Coupled water flow, heat transport, and solute transport in a seasonally frozen rangeland soil
T. J. Kelleners
Abstract
Abstract Soil water flow, heat transport, and solute transport in cold regions exhibit complex interactions that are difficult to quantify with measurements alone. For example, dissolved ions will lower the freezing point of soil water, while frozen soil will limit solute transport. In this study, a vertical one‐dimensional numerical model for coupled water flow, heat transport, and solute transport was combined with 8 years of Hydra impedance sensor monitoring data to estimate solute transport parameters in a high elevation, cool, semi‐arid mixed‐grass rangeland near Laramie, WY. Model calibration focused on the linear adsorption coefficient and the dispersivity in the solute transport equation. The brute force method was used to examine the complete parameter space using bulk soil electrical conductivity (σ b ) alone, and σ b divided by tortuosity (τ) in the objective function. The use of σ b yielded positive Modeling Efficiency (ME) for three out of five sensor depths (ME ≤ 0.49), while use of σ b τ −1 yielded negative ME ≤ −0.01 for all depths.

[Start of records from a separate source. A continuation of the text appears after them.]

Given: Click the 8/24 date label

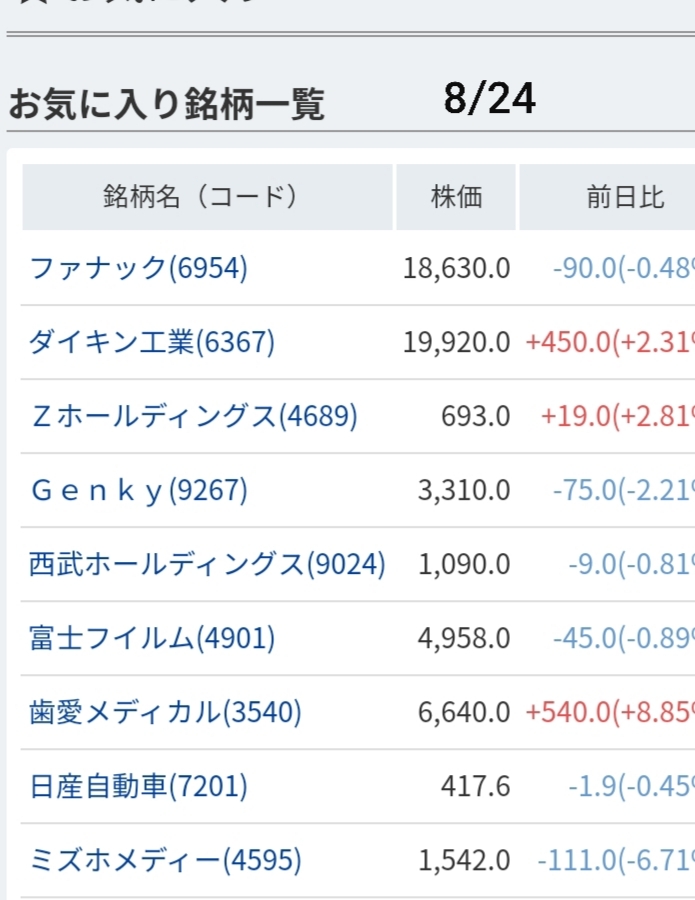Looking at the screenshot, I should click(490, 99).
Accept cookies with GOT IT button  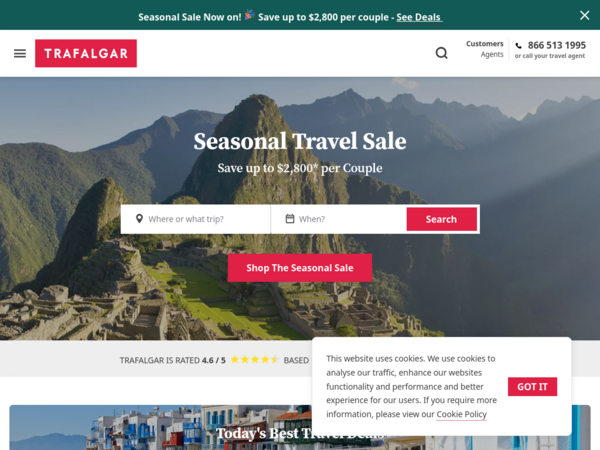(532, 386)
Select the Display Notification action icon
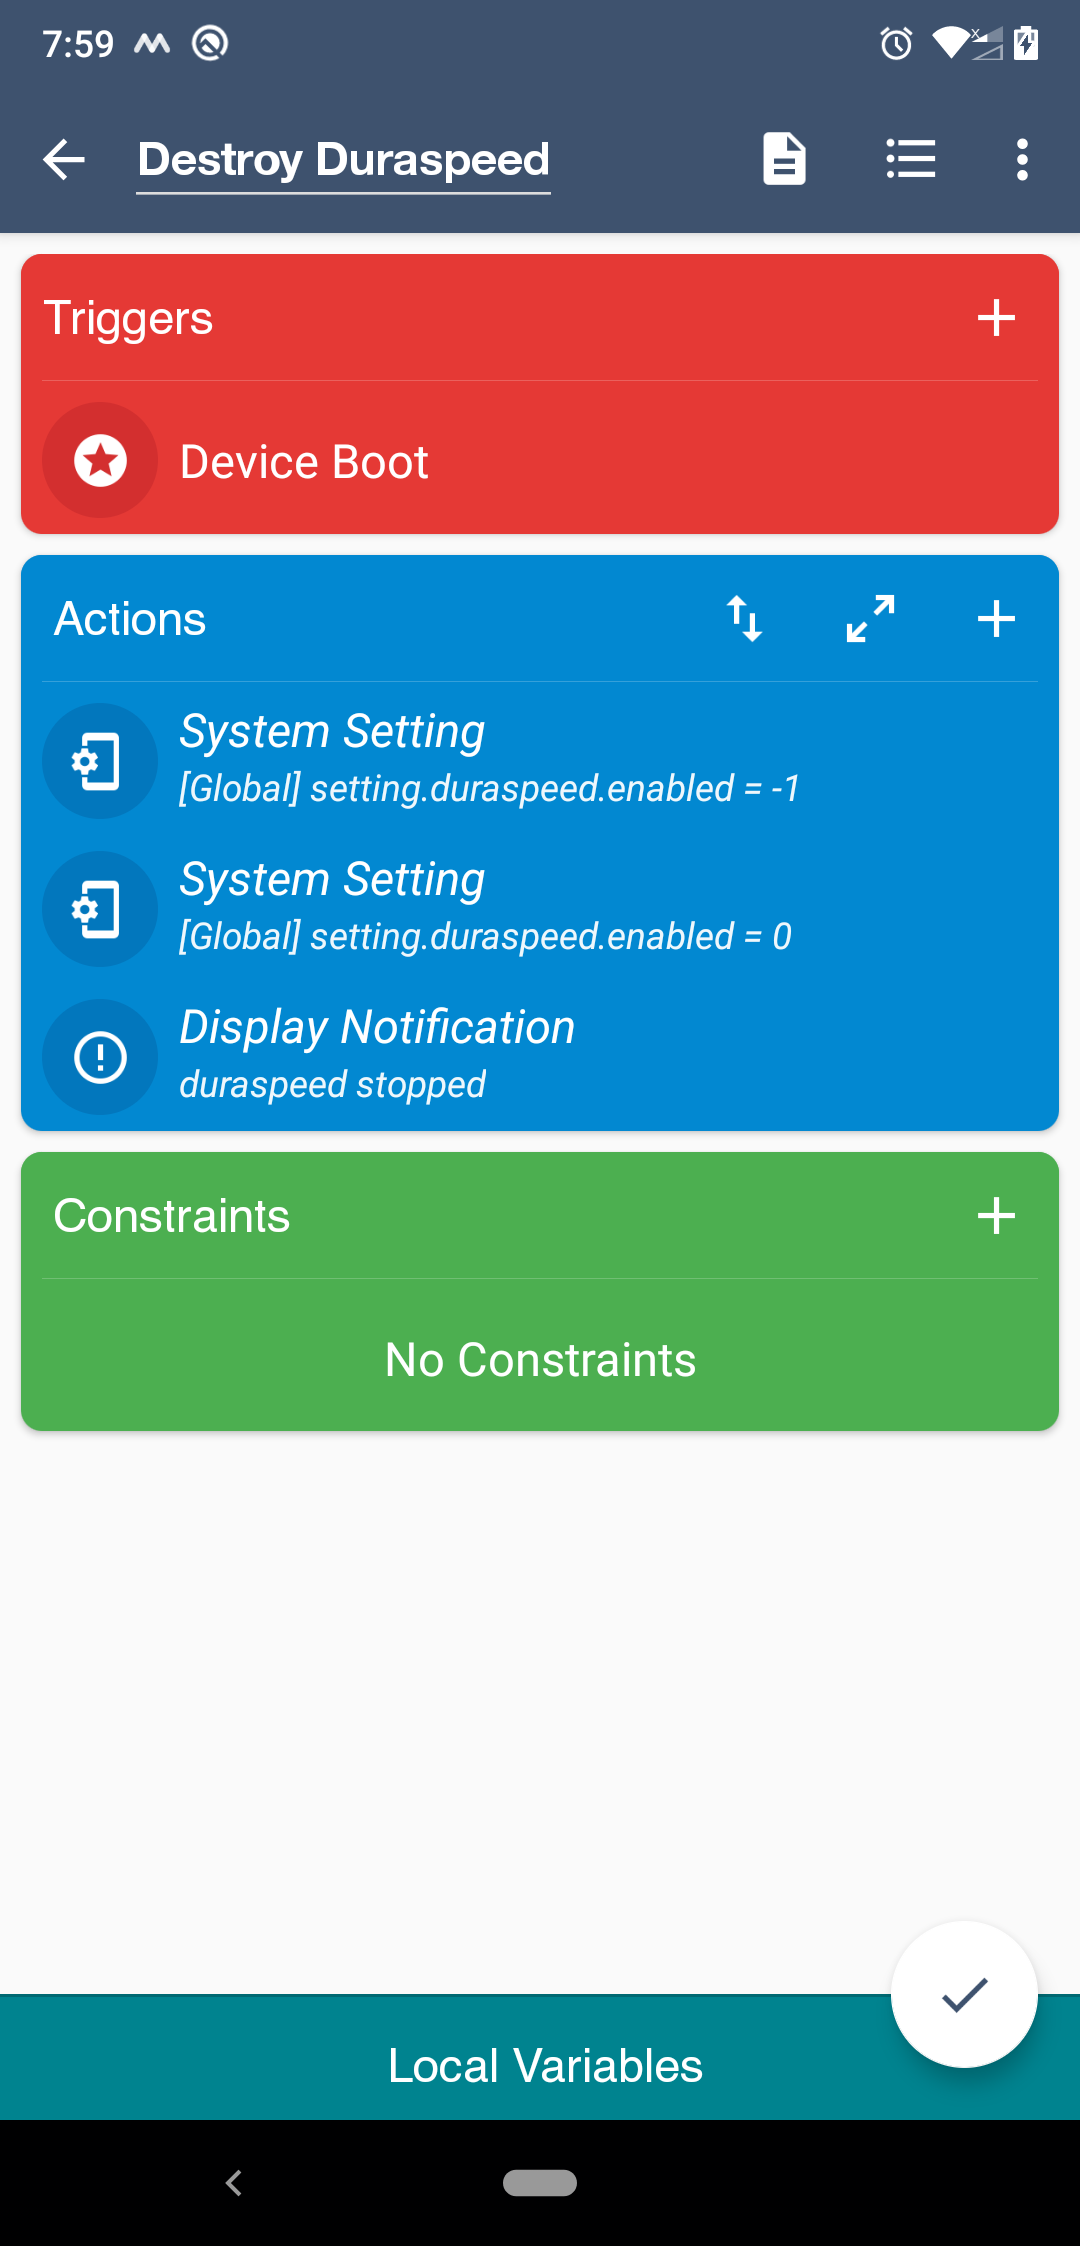Screen dimensions: 1080x2246 pyautogui.click(x=100, y=1056)
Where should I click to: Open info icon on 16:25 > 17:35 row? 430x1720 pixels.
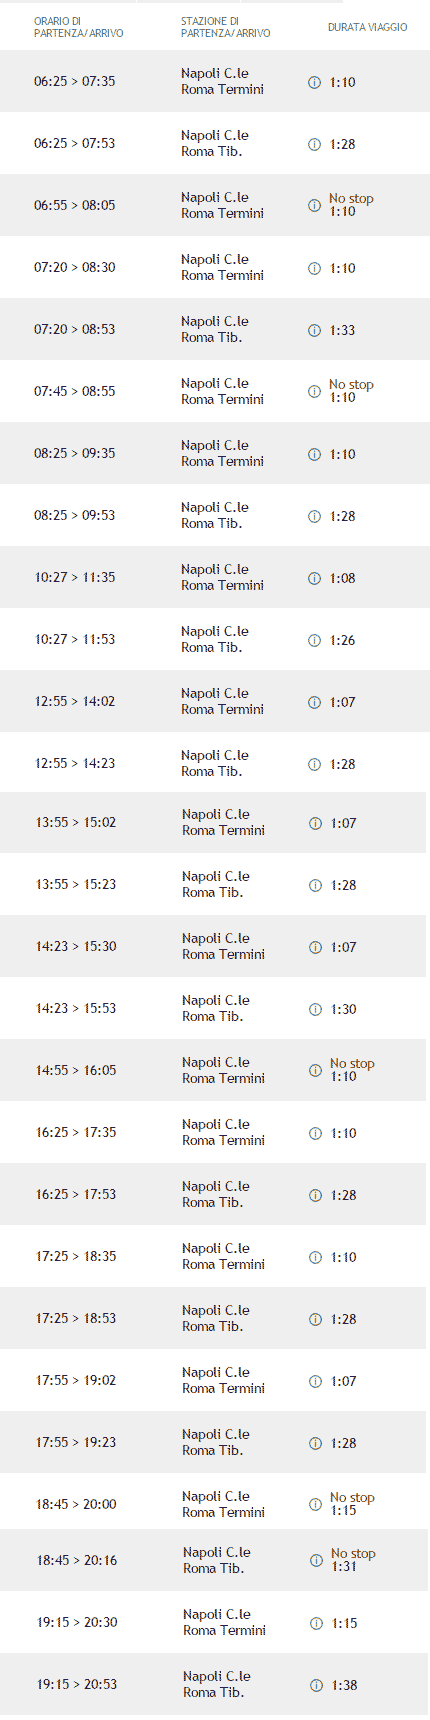tap(315, 1133)
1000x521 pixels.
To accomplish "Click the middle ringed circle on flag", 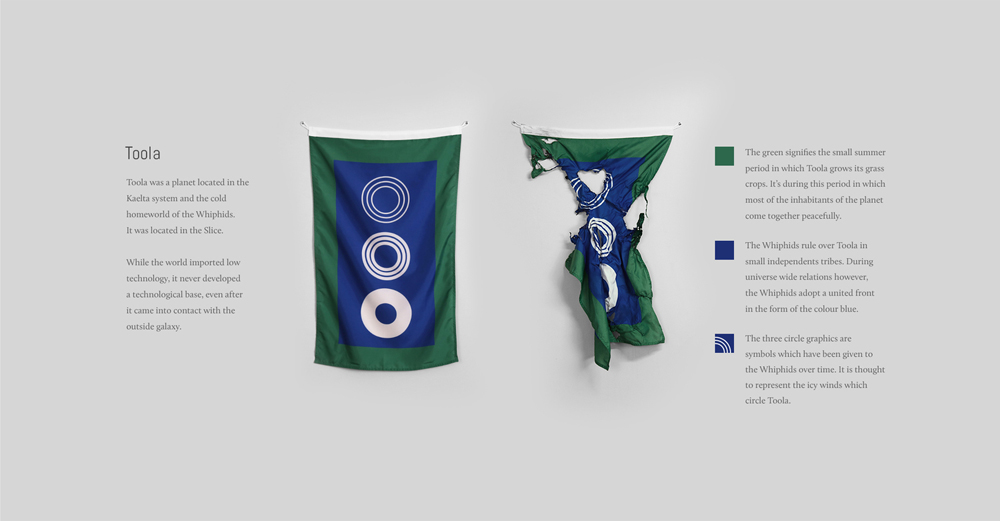I will [385, 255].
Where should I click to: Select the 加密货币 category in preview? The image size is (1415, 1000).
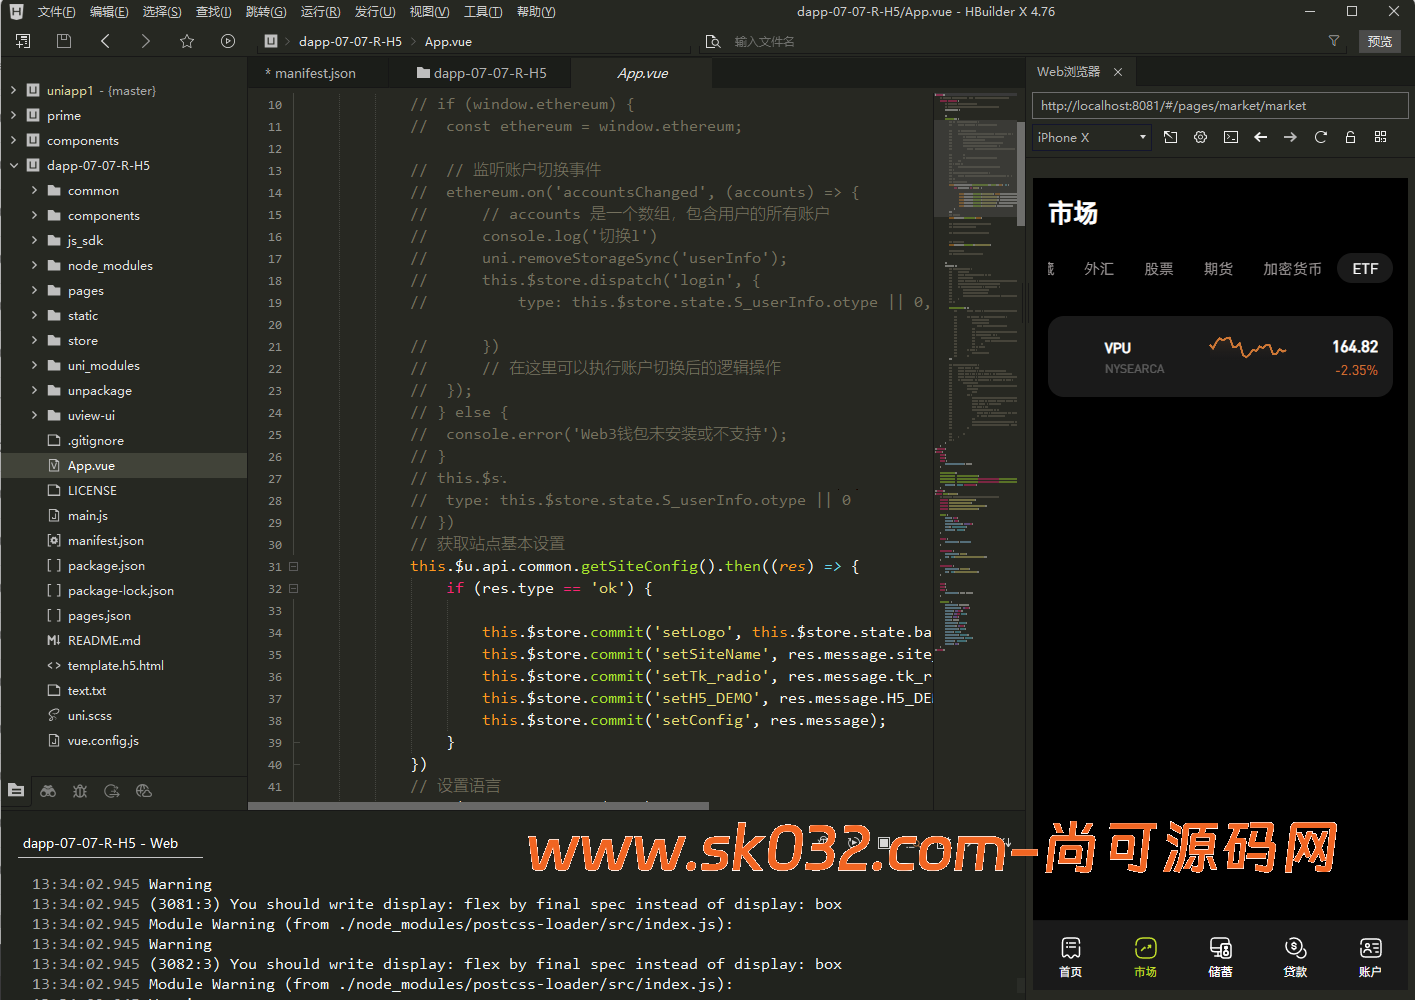[x=1291, y=268]
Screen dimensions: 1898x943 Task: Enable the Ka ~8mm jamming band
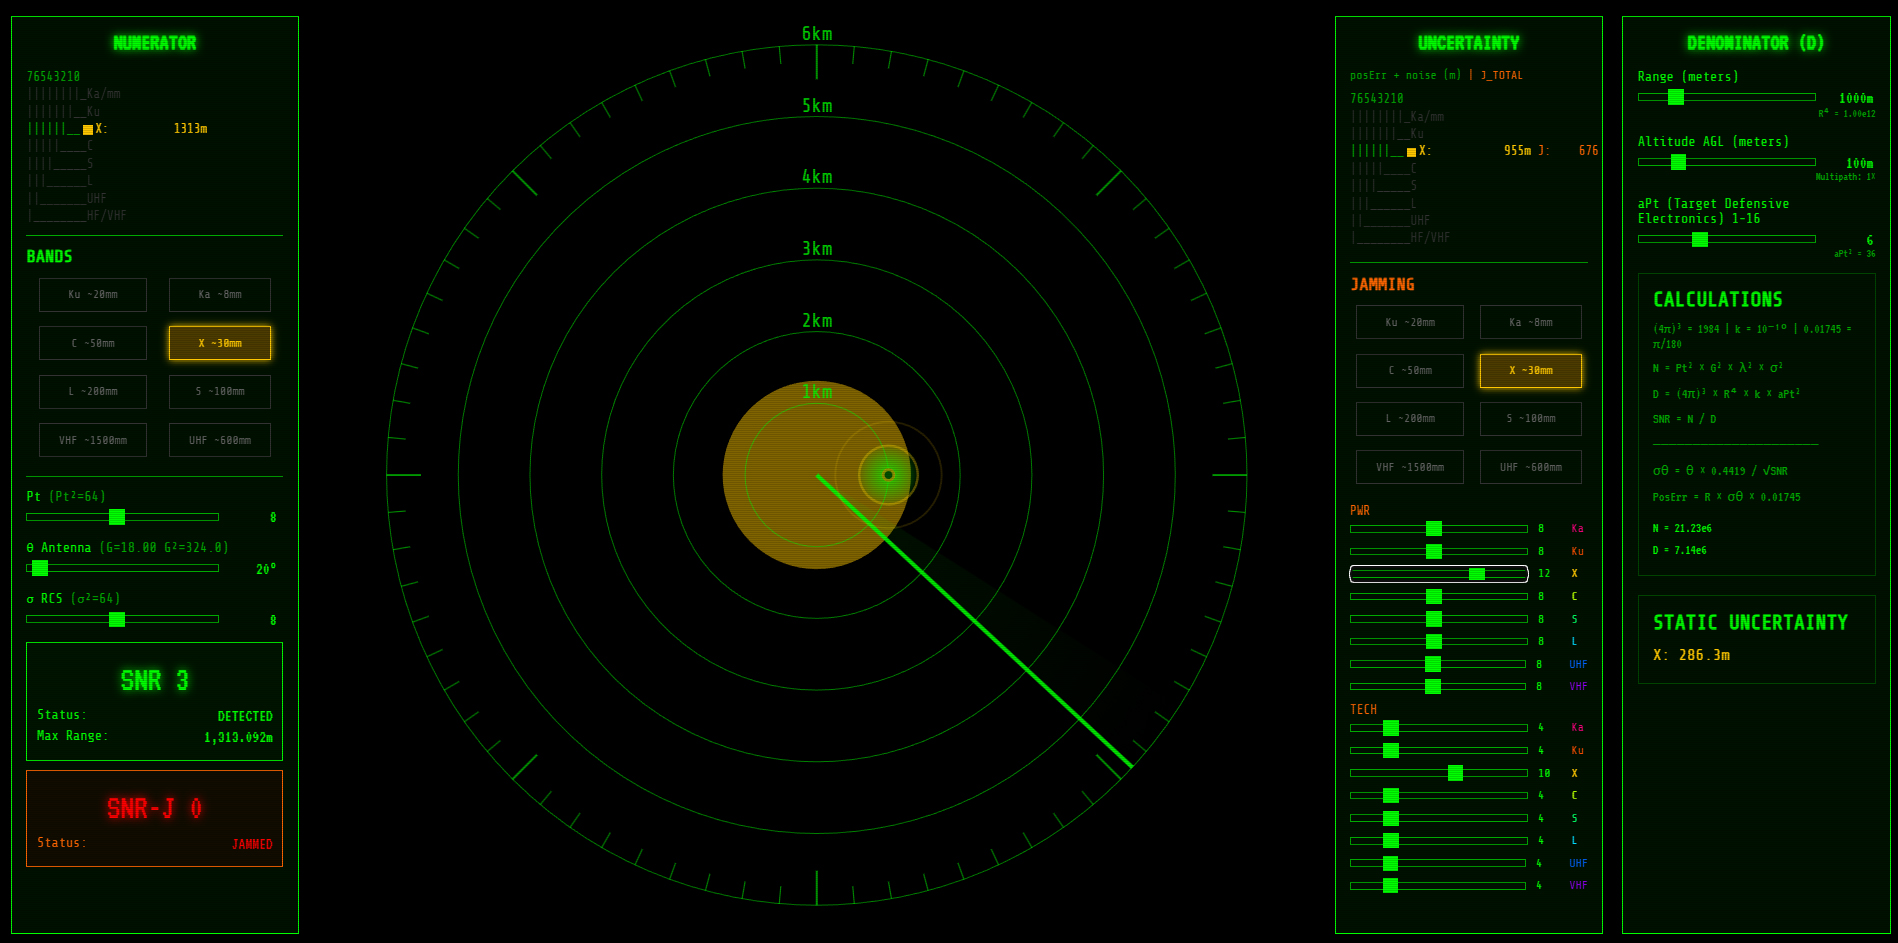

The low ME for σ b τ −1 was expected as this ratio serves as a proxy for solute storage, which is expected to fluctuate relatively little with time for most terrestrial ecosystems. Reliable adsorption and dispersion coefficients could be determined for the 0–10 cm depth, and to a lesser extent, the 10–30 cm depth. At deeper depths, solute transport was only sensitive to the adsorption coefficient, so that reliable values for dispersivity could not be determined.